6. Plots are also a game
“I did my own research” is a phrase that often sets the stage for a cheap conspiracy theory. They have a trap.
Perhaps the most famous case in the United States is QAnon. Q is a nameless figure from the deep state who has spent years providing cryptic clues about dark events that never happened. But there are always some details that need to be reinterpreted. This detective search serves to maintain interest.
Hoon was behind a game called Perplex City, which consists of leaving clues on the Internet and in real life. The recent discovery of evidence using a facial recognition tool was a recent feat, one that even merited an article in this paper.
Q letters are written as riddles or riddles. They can say, ‘In the moon room the shades will turn red,’ and that can mean anything,” he says. But the plot twist isn’t so much the mystery, but “the way the whole community behaves, which are the people excited to do something different.” .”
It feels similar to searching for the right details, even if they’re only in someone’s head. “It’s not a game, but you feel the emotion, even if you talk to other people and they give you clues. Social networks encourage their growth. And the scientific method is not encouraging because instead it’s slow and boring,” says Hone.
7. Marie Kondo and why we haven’t seen anything yet
Hon uses the example of Marie Kondo in the book. You watch his series but when you turn off the TV he doesn’t chase you home to order it. It does not flatter your wardrobe, as it really does with exercise, work or some intrigue. But this is likely to end soon. Using augmented reality glasses, Marie Kondo will now be able to animate private spaces.

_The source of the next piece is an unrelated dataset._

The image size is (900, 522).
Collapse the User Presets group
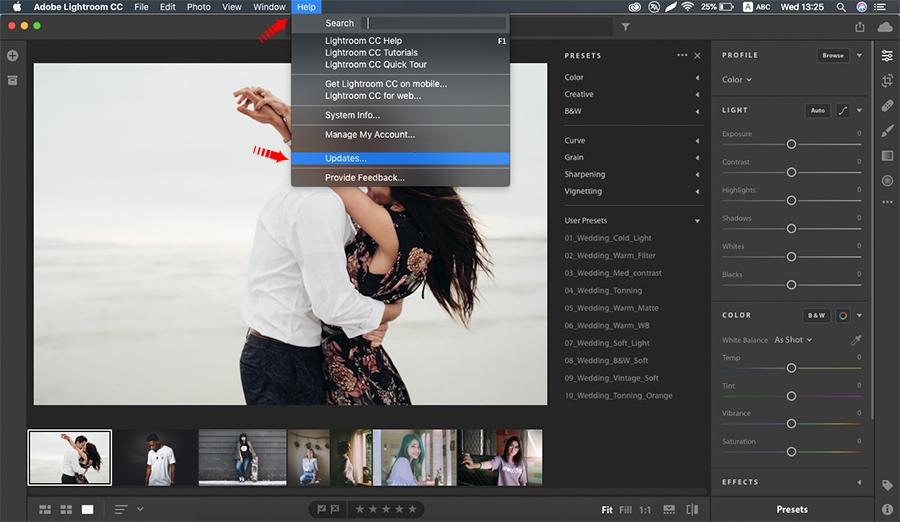(697, 221)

Hone uses the example of sweeping the floor in the book. Now it is not possible to turn it into games, but with enhanced glasses it will be. It’s still a positive because with glasses we’ll see cockroaches killed with the mop or corners dirty with digital grime. This will encourage cleaning. A well used Apple Watch can encourage its users to move more and after a few weeks they may feel better.
The problem is how games are created. They can help, but not always. The same will happen with future glasses: “It would be great to make a game that encourages people to pick up trash in the neighborhood with glasses. I just think there will be a lot of terrible things with toys too,” says Hone.